Two important new buildings opened in DC this September, the National Museum of African American History and Culture and the Trump International Hotel. In its own way, each building provokes us to consider the goals of our actions. One stands as a reminder to transcend prejudice, showing us how far we can fall from a Heavenly standard. The other serves up a standard of luxury that is heavenly for well-heeled guests from a proprietor who offers his own temporal standards of behavior. Each building demonstrates how far we can deviate from God-inspired ideals.

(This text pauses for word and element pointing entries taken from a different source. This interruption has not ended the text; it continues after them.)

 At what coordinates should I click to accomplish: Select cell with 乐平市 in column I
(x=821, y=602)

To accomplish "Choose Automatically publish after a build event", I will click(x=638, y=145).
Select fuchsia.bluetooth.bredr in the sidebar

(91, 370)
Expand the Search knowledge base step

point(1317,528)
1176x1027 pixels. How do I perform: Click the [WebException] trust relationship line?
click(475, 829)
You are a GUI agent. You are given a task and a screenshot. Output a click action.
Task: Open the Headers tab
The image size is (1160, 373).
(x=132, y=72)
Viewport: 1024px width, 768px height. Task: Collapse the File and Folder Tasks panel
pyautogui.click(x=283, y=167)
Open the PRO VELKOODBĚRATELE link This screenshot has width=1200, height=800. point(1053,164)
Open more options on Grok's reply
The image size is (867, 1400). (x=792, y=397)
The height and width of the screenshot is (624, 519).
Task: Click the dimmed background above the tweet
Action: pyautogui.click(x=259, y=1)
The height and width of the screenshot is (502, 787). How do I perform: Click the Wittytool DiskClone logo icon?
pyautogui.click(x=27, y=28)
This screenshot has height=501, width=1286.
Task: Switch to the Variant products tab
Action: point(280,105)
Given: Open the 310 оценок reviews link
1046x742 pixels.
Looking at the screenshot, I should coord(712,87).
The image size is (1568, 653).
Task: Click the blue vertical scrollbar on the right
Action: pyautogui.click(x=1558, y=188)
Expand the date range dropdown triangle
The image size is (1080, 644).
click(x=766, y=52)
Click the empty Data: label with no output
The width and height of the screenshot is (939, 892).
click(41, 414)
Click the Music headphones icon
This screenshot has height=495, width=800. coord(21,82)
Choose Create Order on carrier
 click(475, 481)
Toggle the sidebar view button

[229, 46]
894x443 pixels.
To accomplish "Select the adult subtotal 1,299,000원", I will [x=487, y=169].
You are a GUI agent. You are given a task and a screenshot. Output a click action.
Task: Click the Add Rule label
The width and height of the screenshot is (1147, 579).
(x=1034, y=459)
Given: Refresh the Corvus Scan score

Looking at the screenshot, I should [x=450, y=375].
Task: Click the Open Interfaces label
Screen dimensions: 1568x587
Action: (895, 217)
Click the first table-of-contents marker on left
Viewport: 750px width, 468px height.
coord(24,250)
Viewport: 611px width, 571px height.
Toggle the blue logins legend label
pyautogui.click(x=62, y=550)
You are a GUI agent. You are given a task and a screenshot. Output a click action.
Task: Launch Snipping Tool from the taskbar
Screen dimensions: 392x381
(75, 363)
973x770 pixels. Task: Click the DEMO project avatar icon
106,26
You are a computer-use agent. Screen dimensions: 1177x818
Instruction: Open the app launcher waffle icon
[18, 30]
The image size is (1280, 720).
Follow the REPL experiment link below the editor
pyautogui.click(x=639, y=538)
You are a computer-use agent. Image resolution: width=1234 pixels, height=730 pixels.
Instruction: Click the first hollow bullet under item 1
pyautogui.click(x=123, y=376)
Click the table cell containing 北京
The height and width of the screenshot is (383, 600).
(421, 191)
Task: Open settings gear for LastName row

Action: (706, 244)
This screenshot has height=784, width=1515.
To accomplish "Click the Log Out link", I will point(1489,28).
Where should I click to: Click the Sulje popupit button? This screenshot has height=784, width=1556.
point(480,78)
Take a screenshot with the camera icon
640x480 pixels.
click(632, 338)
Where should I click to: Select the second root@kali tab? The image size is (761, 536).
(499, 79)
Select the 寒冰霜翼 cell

Thinking about edifices as reminders, we could say that Jews have the Torah as a construction code. The instructions of the fifth book, Deuteronomy, read this time of year, serve as a blueprint to build a better world. Each individual is zoned for goodness as mapped out by the Creator. These Yamim Noraim, days of awe, are a chance to go before the review board. We renovate our spiritual real estate - gauge our actions, re-engineer our approach and open the doors of our souls to behavior inspired by Heaven. We even place mezuzas, like construction permits, on the doorposts of our buildings.
Detailed instructions are prominently etched in our memories by Torah: care for the widow and orphan, leave something for the poor, treat your neighbor just as you would want to be treated. Torah even teaches us to build a parapet around our roof so no one falls off. The rules and regulations, we call mitzvoth, are not lofty ideals but daily practices to be observed.
In parashat Nitzvaim, which we read this week before Rosh Hashanah, God states that these instructions are for us to actuate. It is not only in Heaven for deeds of loving-kindness to be performed. It is not across the sea for others to follow this moral path. We are not to rely on others, no less heavenly intercessors, to improve this world. Rather, it is in our hands to build this world from love. Each of us is employed as a construction worker on this project .
We must learn to activate the words of Torah with boundless humanity and earth saving actions. There is no limit to the goodness we can each bring to the world if inspired by a Heavenly standard. A world that has transcended prejudice and ended all slavery. A world that values honesty, integrity, and charity along with comfort and freedom.
As a rabbi in this paradigm, I get to serve as spiritual property inspector. My question for you is what will you do to construct Heaven right here on this earth? Start with your own soul renovation project and please start today.